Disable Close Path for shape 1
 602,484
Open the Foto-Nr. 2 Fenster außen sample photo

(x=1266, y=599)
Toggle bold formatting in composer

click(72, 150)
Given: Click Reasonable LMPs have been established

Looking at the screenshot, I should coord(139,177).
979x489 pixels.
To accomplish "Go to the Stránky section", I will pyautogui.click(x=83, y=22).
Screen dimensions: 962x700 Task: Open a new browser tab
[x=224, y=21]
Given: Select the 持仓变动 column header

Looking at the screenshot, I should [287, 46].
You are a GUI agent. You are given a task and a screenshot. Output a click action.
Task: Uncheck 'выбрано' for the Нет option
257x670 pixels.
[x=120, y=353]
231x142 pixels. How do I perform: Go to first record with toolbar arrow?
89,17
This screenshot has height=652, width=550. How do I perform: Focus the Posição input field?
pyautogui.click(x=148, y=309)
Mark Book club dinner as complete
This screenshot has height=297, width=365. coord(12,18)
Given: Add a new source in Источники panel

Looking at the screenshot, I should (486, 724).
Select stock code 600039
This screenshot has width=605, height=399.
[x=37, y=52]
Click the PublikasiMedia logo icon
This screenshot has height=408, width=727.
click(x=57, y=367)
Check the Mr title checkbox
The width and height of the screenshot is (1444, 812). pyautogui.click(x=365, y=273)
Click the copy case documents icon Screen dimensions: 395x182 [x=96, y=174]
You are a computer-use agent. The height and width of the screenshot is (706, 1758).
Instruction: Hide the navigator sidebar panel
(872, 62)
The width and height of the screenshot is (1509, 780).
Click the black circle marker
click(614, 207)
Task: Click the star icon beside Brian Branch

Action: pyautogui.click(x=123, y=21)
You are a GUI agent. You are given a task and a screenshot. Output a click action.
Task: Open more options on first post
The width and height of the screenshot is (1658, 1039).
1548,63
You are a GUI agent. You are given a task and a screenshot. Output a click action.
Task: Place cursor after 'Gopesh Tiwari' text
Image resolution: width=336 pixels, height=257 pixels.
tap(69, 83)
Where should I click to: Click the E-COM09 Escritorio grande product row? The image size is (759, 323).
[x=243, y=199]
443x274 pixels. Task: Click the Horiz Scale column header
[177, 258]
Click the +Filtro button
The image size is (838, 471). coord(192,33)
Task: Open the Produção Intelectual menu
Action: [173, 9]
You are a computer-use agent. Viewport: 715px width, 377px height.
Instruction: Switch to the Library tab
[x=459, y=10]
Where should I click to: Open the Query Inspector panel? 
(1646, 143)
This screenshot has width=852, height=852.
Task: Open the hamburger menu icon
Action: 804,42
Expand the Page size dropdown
□ □ □
_Aim of the task:_
Write out the listing above again, replacing every "GUI agent" with "UI agent" and leaving everything else as it is.

_Exercise answer:_
Disable Close Path for shape 1
 602,484
Open the Foto-Nr. 2 Fenster außen sample photo

(x=1266, y=599)
Toggle bold formatting in composer

click(72, 150)
Given: Click Reasonable LMPs have been established

Looking at the screenshot, I should coord(139,177).
979x489 pixels.
To accomplish "Go to the Stránky section", I will pyautogui.click(x=83, y=22).
Screen dimensions: 962x700 Task: Open a new browser tab
[x=224, y=21]
Given: Select the 持仓变动 column header

Looking at the screenshot, I should [287, 46].
You are a UI agent. You are given a task and a screenshot. Output a click action.
Task: Uncheck 'выбрано' for the Нет option
257x670 pixels.
[x=120, y=353]
231x142 pixels. How do I perform: Go to first record with toolbar arrow?
89,17
This screenshot has height=652, width=550. How do I perform: Focus the Posição input field?
pyautogui.click(x=148, y=309)
Mark Book club dinner as complete
This screenshot has height=297, width=365. coord(12,18)
Given: Add a new source in Источники panel

Looking at the screenshot, I should (486, 724).
Select stock code 600039
This screenshot has width=605, height=399.
[x=37, y=52]
Click the PublikasiMedia logo icon
This screenshot has height=408, width=727.
click(x=57, y=367)
Check the Mr title checkbox
The width and height of the screenshot is (1444, 812). pyautogui.click(x=365, y=273)
Click the copy case documents icon Screen dimensions: 395x182 [x=96, y=174]
You are a computer-use agent. The height and width of the screenshot is (706, 1758).
Instruction: Hide the navigator sidebar panel
(872, 62)
The width and height of the screenshot is (1509, 780).
Click the black circle marker
click(614, 207)
Task: Click the star icon beside Brian Branch

Action: pyautogui.click(x=123, y=21)
You are a UI agent. You are given a task and a screenshot. Output a click action.
Task: Open more options on first post
The width and height of the screenshot is (1658, 1039).
1548,63
You are a UI agent. You are given a task and a screenshot. Output a click action.
Task: Place cursor after 'Gopesh Tiwari' text
Image resolution: width=336 pixels, height=257 pixels.
tap(69, 83)
Where should I click to: Click the E-COM09 Escritorio grande product row? The image size is (759, 323).
[x=243, y=199]
443x274 pixels. Task: Click the Horiz Scale column header
[177, 258]
Click the +Filtro button
The image size is (838, 471). coord(192,33)
Task: Open the Produção Intelectual menu
Action: [173, 9]
You are a computer-use agent. Viewport: 715px width, 377px height.
Instruction: Switch to the Library tab
[x=459, y=10]
Where should I click to: Open the Query Inspector panel? 
(1646, 143)
This screenshot has width=852, height=852.
Task: Open the hamburger menu icon
Action: 804,42
Expand the Page size dropdown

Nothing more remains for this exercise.